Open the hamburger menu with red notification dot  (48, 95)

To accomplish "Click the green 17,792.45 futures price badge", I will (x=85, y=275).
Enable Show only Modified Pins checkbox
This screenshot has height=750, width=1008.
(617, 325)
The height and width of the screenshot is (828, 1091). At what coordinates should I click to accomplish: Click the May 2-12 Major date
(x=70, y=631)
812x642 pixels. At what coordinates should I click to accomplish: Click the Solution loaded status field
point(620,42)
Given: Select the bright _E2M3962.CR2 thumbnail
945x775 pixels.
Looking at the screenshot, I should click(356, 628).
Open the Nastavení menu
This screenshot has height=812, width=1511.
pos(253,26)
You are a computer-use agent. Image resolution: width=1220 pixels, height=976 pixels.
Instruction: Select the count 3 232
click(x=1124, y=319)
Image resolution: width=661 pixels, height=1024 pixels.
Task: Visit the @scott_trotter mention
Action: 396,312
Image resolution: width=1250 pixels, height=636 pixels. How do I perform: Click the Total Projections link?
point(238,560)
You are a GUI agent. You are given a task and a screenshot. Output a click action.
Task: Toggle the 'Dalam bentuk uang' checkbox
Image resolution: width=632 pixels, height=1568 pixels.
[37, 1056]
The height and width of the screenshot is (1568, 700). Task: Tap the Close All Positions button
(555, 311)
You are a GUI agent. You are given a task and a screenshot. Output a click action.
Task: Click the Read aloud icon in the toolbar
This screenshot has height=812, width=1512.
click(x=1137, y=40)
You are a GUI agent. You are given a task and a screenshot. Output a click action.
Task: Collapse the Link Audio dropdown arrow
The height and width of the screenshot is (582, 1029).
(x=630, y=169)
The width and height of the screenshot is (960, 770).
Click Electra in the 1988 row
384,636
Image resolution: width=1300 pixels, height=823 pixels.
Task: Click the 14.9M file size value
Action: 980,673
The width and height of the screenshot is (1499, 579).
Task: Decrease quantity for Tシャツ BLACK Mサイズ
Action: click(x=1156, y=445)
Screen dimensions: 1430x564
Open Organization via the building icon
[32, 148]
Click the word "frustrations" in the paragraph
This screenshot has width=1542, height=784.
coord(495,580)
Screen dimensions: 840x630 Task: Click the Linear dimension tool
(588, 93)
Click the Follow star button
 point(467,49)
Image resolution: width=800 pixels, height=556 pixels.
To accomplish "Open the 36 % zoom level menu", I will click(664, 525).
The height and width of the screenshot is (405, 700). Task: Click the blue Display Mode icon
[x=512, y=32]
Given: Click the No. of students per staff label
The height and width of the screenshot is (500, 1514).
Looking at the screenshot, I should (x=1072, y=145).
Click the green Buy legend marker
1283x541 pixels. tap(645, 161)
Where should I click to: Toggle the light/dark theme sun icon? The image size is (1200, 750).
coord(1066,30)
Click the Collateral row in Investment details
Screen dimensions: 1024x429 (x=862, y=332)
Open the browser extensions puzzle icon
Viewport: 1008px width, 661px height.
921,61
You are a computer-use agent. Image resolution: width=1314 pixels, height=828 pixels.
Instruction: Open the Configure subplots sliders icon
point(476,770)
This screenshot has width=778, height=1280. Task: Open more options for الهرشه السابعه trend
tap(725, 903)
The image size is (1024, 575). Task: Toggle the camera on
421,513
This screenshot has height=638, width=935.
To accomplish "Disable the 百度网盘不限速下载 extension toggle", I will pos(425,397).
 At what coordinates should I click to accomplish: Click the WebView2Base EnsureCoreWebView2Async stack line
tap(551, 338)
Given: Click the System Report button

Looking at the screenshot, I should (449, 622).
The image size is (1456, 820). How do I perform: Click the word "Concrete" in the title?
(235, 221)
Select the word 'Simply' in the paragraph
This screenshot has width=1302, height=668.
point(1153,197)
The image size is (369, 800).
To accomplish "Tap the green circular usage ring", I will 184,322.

-*-*-

The expected result is every line from the material above that includes "computer".

You are a computer-use agent. Image resolution: width=1220 pixels, height=976 pixels.
You are a computer-use agent. Image resolution: width=1314 pixels, height=828 pixels.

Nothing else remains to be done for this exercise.